Problem to solve
Every line below that holds "computer" must be copied.

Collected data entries

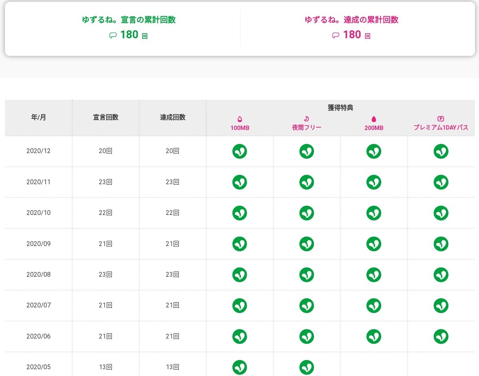Click the プレミアム1DAYパス icon in header
The height and width of the screenshot is (376, 479).
pos(441,119)
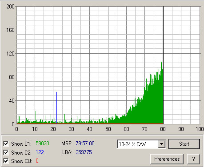204x167 pixels.
Task: Uncheck the Show C1 checkbox
Action: point(6,143)
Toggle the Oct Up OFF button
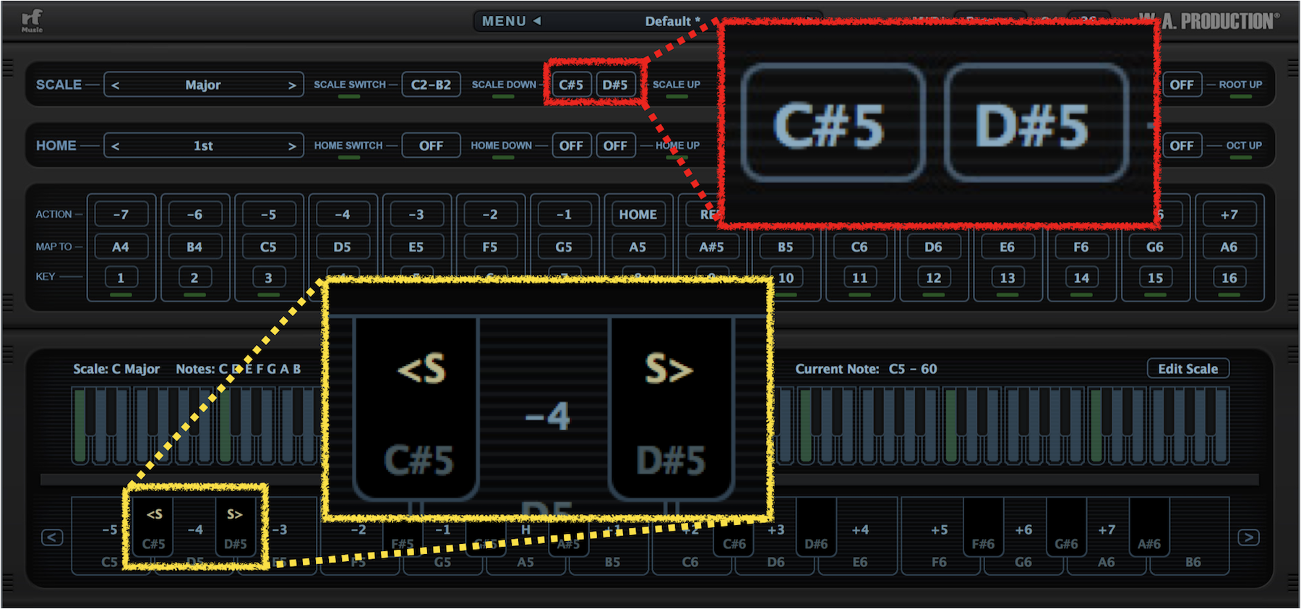Screen dimensions: 1301x609 (x=1182, y=145)
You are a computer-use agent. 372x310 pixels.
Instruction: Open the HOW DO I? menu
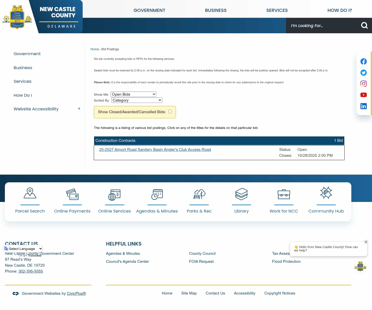tap(340, 10)
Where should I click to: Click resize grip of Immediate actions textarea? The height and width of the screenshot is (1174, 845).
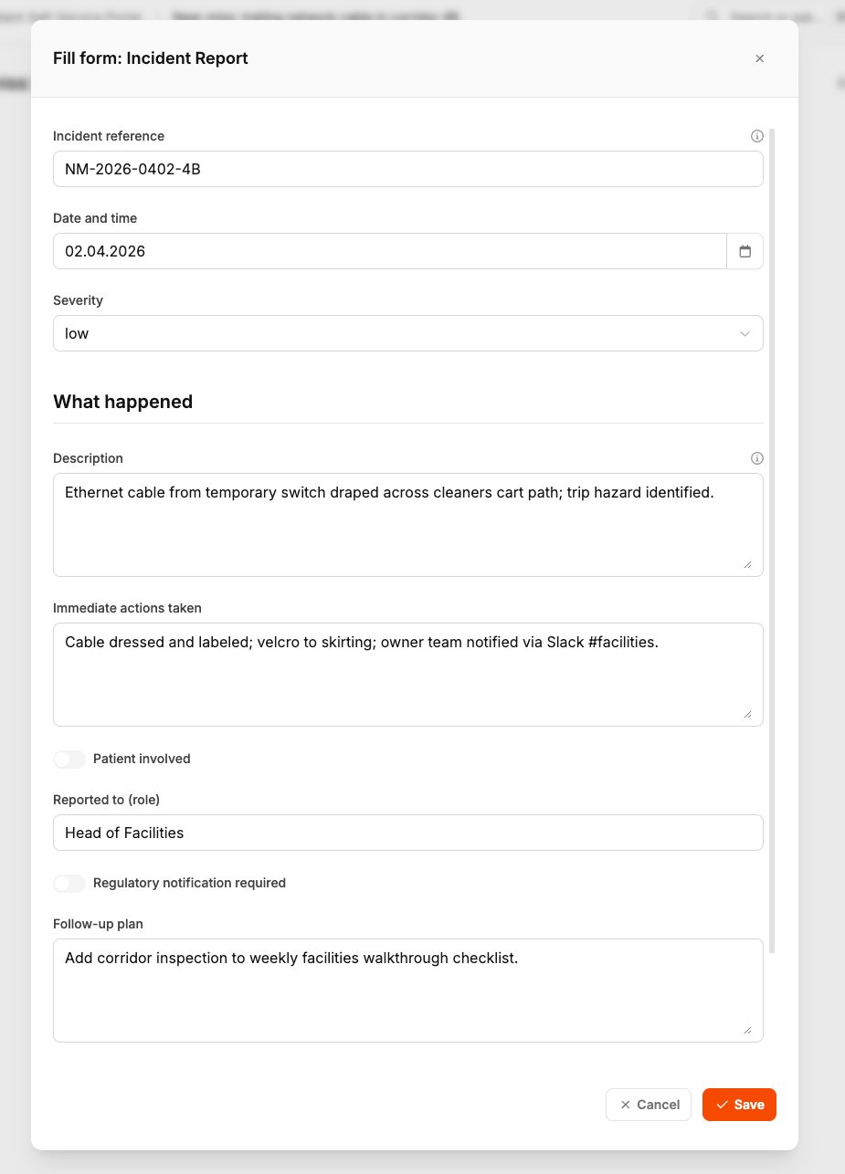tap(747, 714)
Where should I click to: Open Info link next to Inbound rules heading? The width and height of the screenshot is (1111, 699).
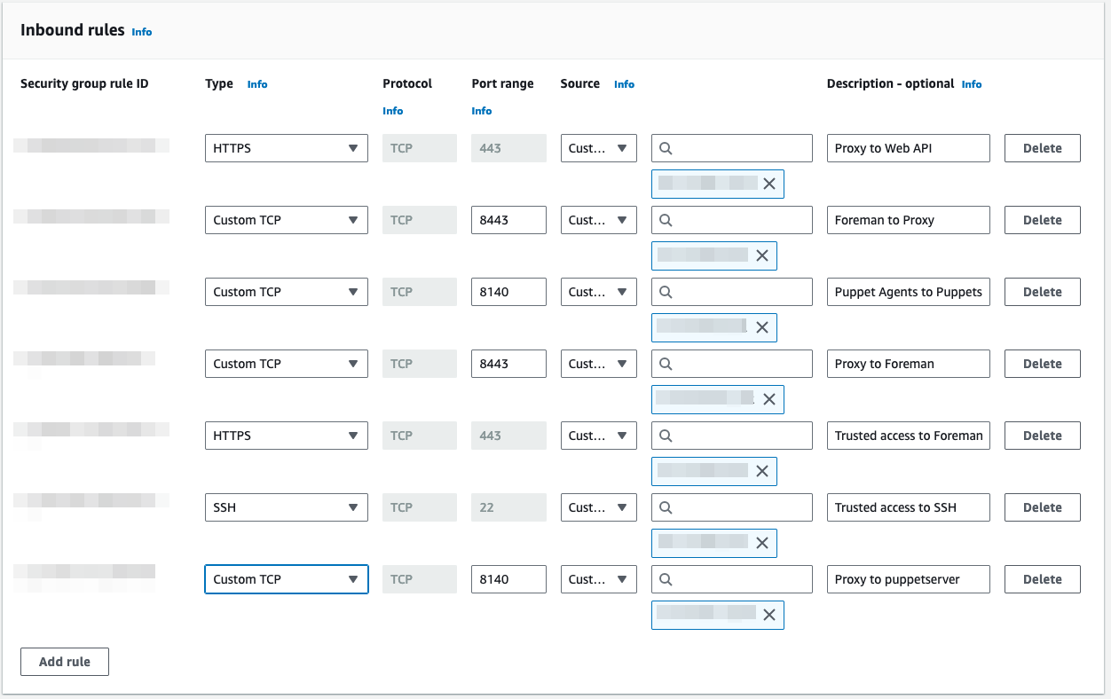142,32
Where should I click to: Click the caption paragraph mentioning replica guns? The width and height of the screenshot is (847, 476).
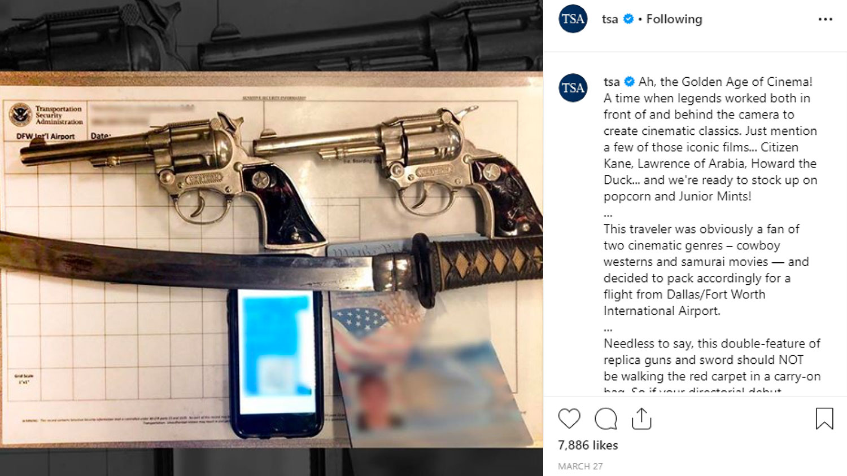coord(712,367)
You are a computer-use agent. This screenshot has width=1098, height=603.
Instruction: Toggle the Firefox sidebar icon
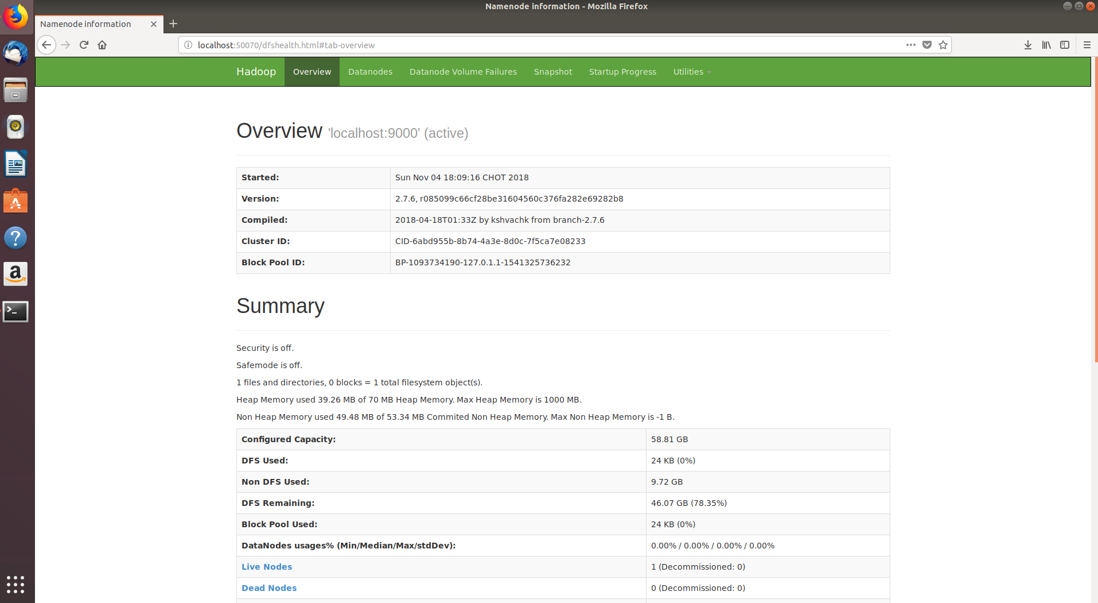1065,45
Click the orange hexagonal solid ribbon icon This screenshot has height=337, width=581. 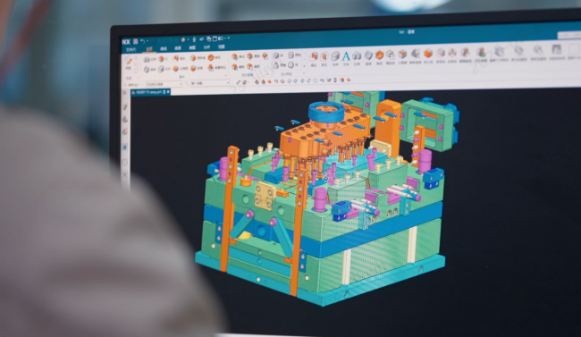coord(379,55)
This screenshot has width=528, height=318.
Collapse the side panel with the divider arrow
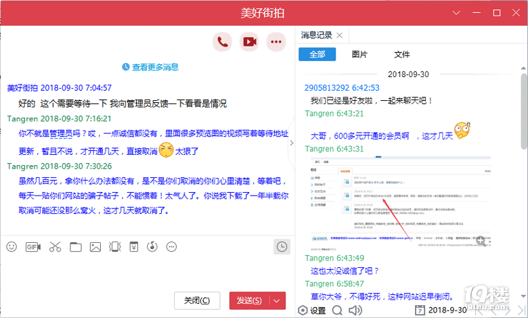coord(292,143)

Task result
You are a computer-use agent. 372x310 pixels.
You are a computer-use agent. This screenshot has width=1098, height=603.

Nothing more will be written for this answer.